Thermoduric is very much on the radar of milk processors and purchasers. Dairy farmers need to be aware of this and take active steps to reduce the risk of Thermoduric compromising milk quality. Thermoduric Bacteria is a form of heat resistant bacteria and capable of surviving milk pasteurisation. Thermoduric needs to be monitored as it can compromise milk quality, namely reducing milk shelf life and compromising milk as a food ingredient. We are going to examine the risk posed by Thermoduric Bacteria and look at ways dairy farmers can reduce this risk through dairy hygiene practises.
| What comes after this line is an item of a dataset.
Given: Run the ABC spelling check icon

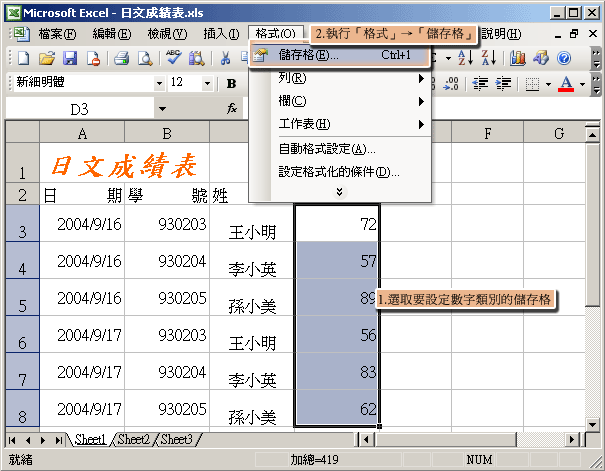Looking at the screenshot, I should [174, 58].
Thermoduric Bacteria is an environmental bug, meaning they are ever present in the environment around the cow. It is soil borne so during the summer it resides in the soil and dust where the cows graze outside. While in winter, the bacteria are present in mucky fields and in certain types of bedding when the cows are housed indoors. The bacteria attach itself to the cow’s teat and enters the system during the milking process. It can then be transferred to the milking equipment and the bulk tank. Thermoduric is a clingy bacteria and will affix itself to any part of the milking equipment from cluster liners to milk deposits. As a result, farmers need to be extra vigilant with Thermoduric management and reduction.

To help farmers combat the threat of Thermoduric, we have devised a simple 3 step plan using the Fourtress products.
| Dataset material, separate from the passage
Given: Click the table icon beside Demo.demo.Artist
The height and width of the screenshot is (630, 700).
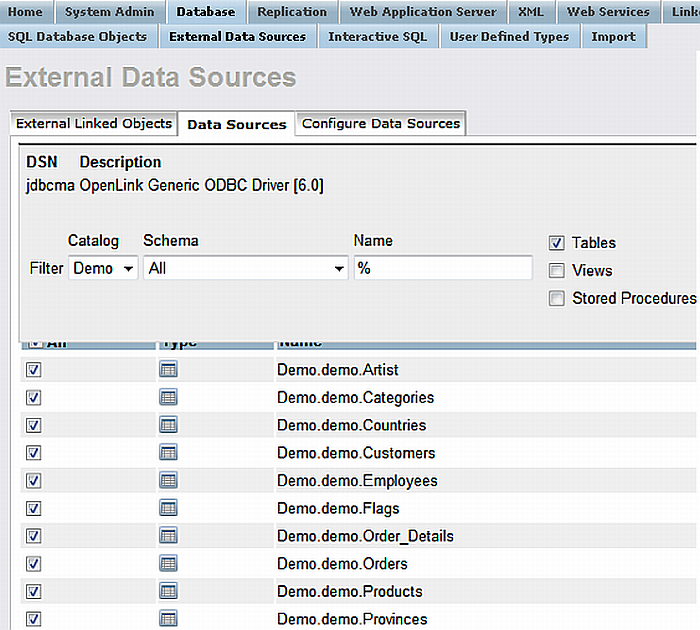Looking at the screenshot, I should pyautogui.click(x=168, y=370).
Step 1 Pre clean cows prior to applying clusters

This is a very simple yet effective step. It can be done in one of two ways depending on individual farmer practise:

  1. Pre-spray with DairyLac SA Pre & Post Spray and wipe the teats with a paper towel.
  2. Pre-cleanse teat with a Fourtress Udder Wipe.

The cleaning solution and the wiping motion are both required to remove this bug from the teats prior to the milking process.
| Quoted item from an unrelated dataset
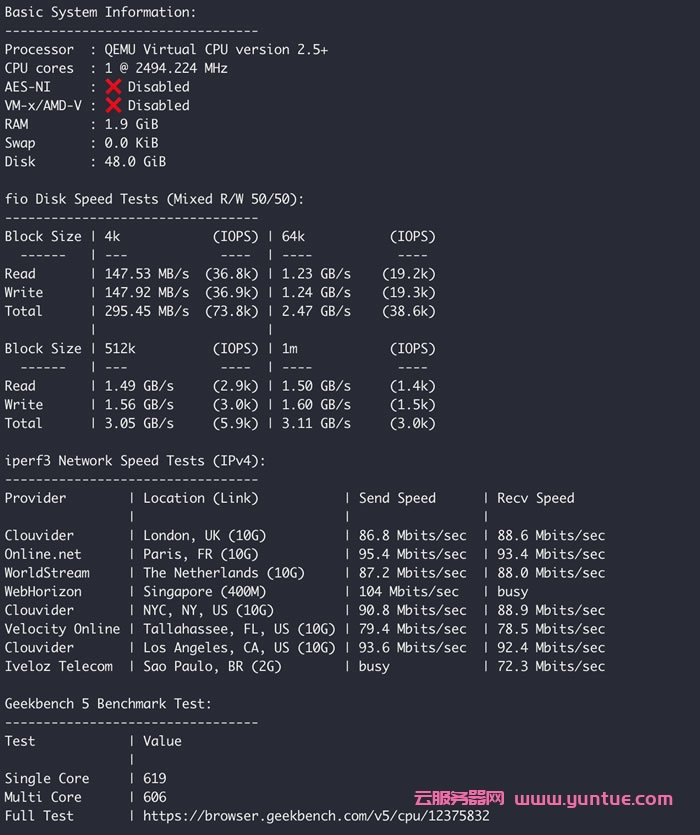Click the Basic System Information heading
Step 2 Perfect the wash routine

Farmers need to ensure that the detergent and descale products are being used at correct rates. If Thermoduric results are elevated, include an additional descale into the wash programme to assist this. It is vital to ensure that there are adequate hot water washes within the weekly routine, add in an extra hot wash if possible. We would recommend using DairyWash or DairyCIP (Chlorine Free) detergent with Descale Ultra. When Thermoduric bacteria enter the system, they will stick to anything from fats to lime scale to any cracks in rubberware. Therefore, it is very important to replace any old or worn rubberware and check that vacuum lines are clean.

Step 3 Sterilise and destabilise 

The final step is to use a steriliser, such as Clustersan, in the final rinse water of the wash. Peracetic Acid is the preferred chemical as it vaporises once it has served its purpose. It is a commonly used chemical in the food industry so it is of an exceptionally high grade. It will sterilise the system while destabilising any remaining bacteria.

By following these simple steps and using high quality products, farmers can lower the risk of Thermoduric Bacteria entering their milk supply. A high standard of dairy hygiene will help to improve milk quality thus benefiting animal health, milk processers and farmers.